◆ Data in this exercise:
-.-.-
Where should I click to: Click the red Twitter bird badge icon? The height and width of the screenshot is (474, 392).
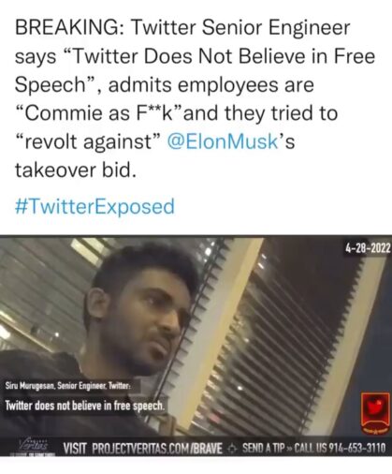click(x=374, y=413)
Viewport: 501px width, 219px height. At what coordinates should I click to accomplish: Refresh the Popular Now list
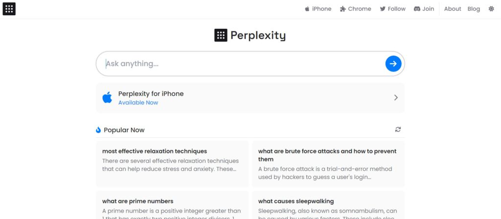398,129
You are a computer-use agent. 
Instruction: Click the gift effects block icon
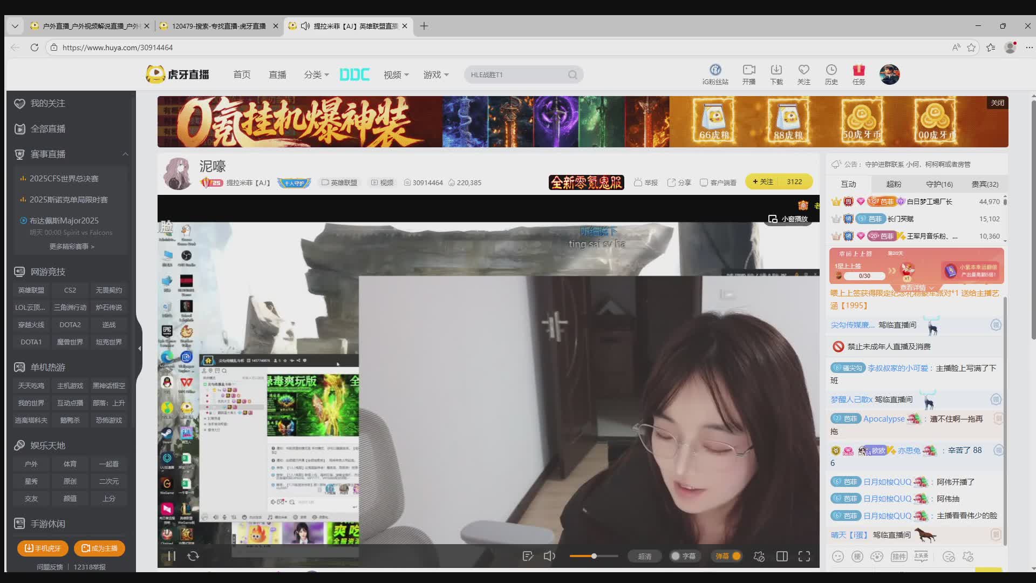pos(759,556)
-.-.-
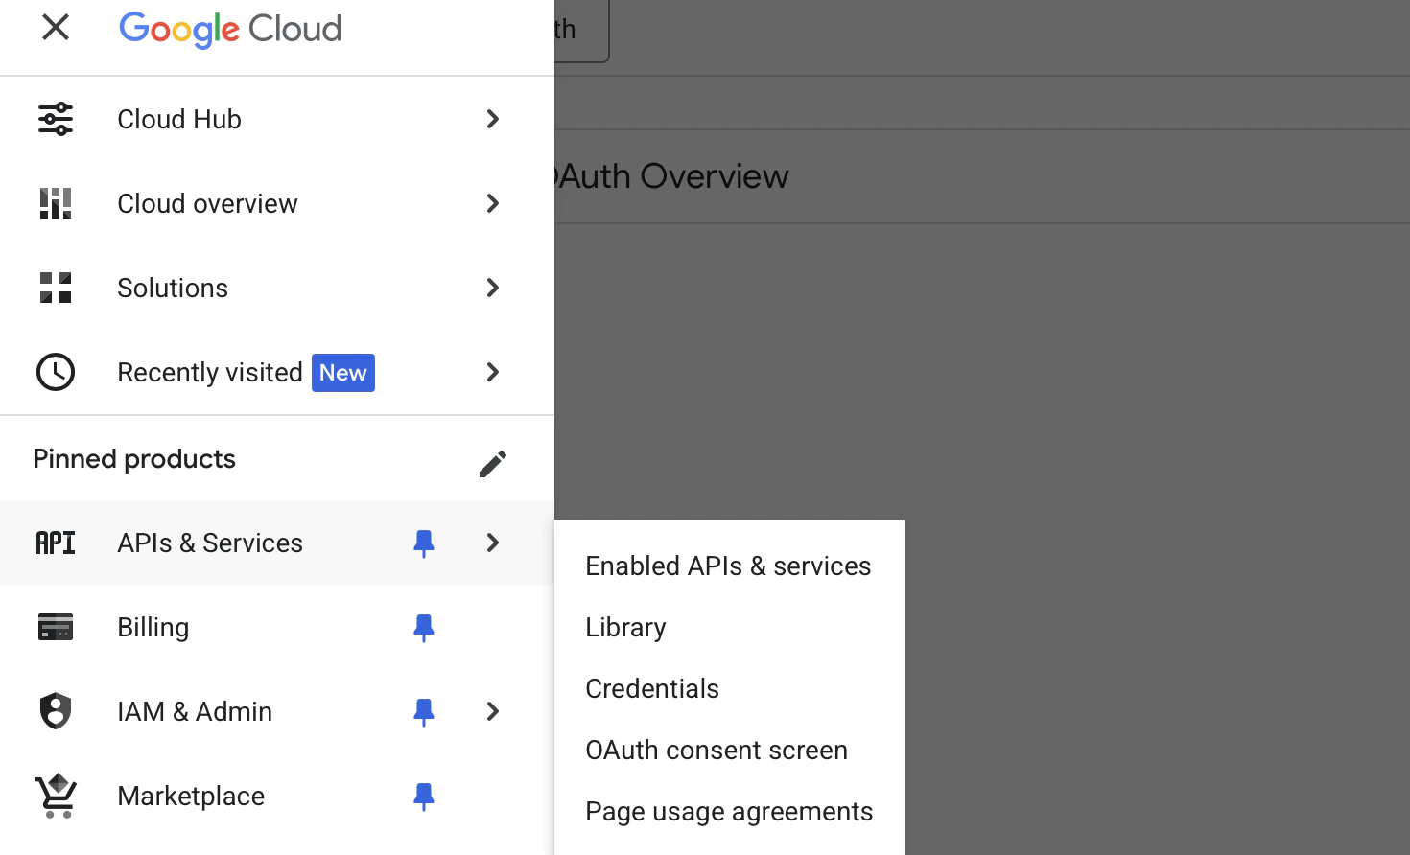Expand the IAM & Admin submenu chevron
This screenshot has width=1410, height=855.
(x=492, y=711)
-.-.-
Duplicate the material from the line containing "Expand the IAM & Admin submenu chevron" up to and including the line containing "(x=492, y=711)", omitting the pictures.

Expand the IAM & Admin submenu chevron
This screenshot has width=1410, height=855.
(x=492, y=711)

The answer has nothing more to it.